1) The spread of BTPs (Italian government bonds) over bunds (German government bonds) – any meaningful widening would denote rising credit fears.

2) CDS (credit default swap) spreads of Italian bank debt – ditto.

3) The share prices of Italian banks. 

4) I would personally favour owning GBP or USD over EUR. And watch the VIX index for broader macro fears.

To take that list in order and give you some context and explanation:

The “spread” between Italian and German bond yields is significant. Remember, both countries borrow in euros and are backed by the same central bank. So if the markets demand more yield to lend to Italy, it suggests Italy is less creditworthy and therefore a greater risk. That’s the first place to look for a loss of confidence in the country. I’ll track that number over the coming weeks.

Point two is self explanatory. Credit default swaps are a way of insuring yourself against a financial/banking crisis. If the spread goes up, that means markets are demanding a higher premium – another sign of failing confidence.

The share prices of Italian banks have already been decimated this year. Many of them trade below the lows seen at the height of the 2013 eurozone crisis. It’s an easy bellwether for sentiment in the market.

Tim’s final point is important. Watch the VIX – the volatility index – for signs the problems are spreading. What began as an Italian problem could become a European wide one… perhaps even a global problem.

Post-Brexit Britain

All this talk of Italian political instability has me thinking about Britain. For all the volatility we’ve seen – and the political infighting – what has actually changed in the UK economy?

That’s a question I asked myself while updating a special Capital & Conflict report on Brexit. I thought I’d include my updates for you directly today. Let’s dive straight in and take a look at some of the key developments in the markets since Brexit.


It’s important to note when we’re looking at the economy that Brexit hasn’t happened yet. There has been no change to trade policy or our relationship with the EU. Therefore economic data is more a representation of people’s confidence and outlook.

Of course, before the vote we were told the uncertainty alone would be enough to damage the economy. That hasn’t been the case.

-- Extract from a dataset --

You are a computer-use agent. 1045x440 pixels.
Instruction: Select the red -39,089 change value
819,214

The first official growth figures for the economy after the vote showed GDP grew by 0.5%. That was slower than the 0.7% in the previous three months. But it still beat forecasts.

We’ll know more about the longer-term outlook for the economy as time goes on. Much of it will depend on the outcome of negotiations. But in the meantime, the expected knock to growth brought on by uncertainty hasn’t materialised.

Monetary policy

The Bank of England responded to Britain’s “Leave” vote in a predictable way. It promised more easy money: lower rates and more money printing (QE).

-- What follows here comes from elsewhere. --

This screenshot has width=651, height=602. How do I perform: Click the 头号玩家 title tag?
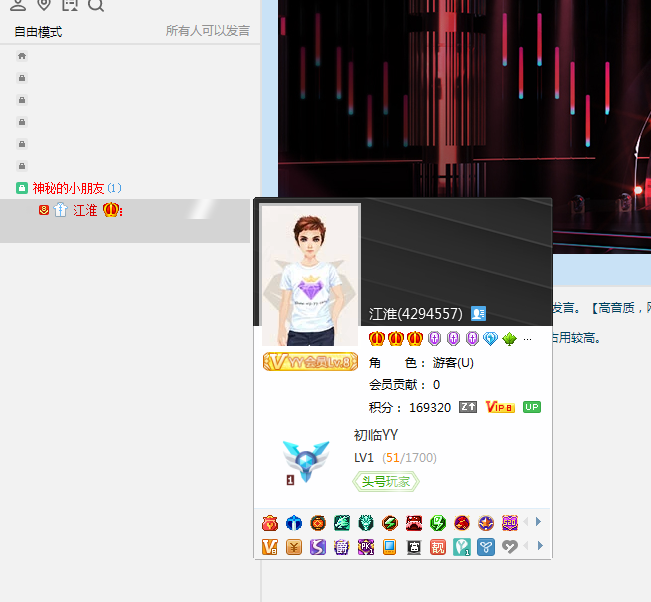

This time it was received differently, though. Where David Cameron and George Osborne were happy to support Mark Carney’s loose money policies, the new government wasn’t. Perhaps Theresa May was quicker to understand the wider implications of the vote than Carney: it was a repudiation of the status quo on a monetary, fiscal and social level, as well as the political.

This became clear when May spoke at the Conservative Party conference in September. Describing the loose money policies, she said:

People with assets have got richer. People without them have suffered. People with mortgages have found their debts cheaper. People with savings have found themselves poorer. A change has got to come. And we are going to deliver it.

That put pressure on the Bank of England. Carney wasn’t happy. But he later announced that the extra interest rate cut and stimulus wasn’t needed and reversed his decision.

The pound

The pound has been on the sharp end of the Brexit saga. As a high liquid global market it’s the first place to respond to new data, political posturing and legal wrangling over how Britain should leave the EU.

The pound fell to a low of $1.18 against the dollar – suffering a flash crash on the way down – having been at $1.70 a year before. That’s a dramatic move. But it’s more complicated than simply a case of “Brexit is bad for the pound”.

Former $3bn fund manager Charlie Morris, who advises private investors in his The Fleet Street Letter newsletter, summed the move up like this:

For the move from $1.70 to $1.50 I blame overvaluation. $1.50 to $1.30, I blame the short-term uncertainties surrounding Brexit. For the fall from $1.30 to $1.20, I blame the Bank of England and its overly-easy monetary policy. When that is reversed, expect the pound to rally straight back to $1.30.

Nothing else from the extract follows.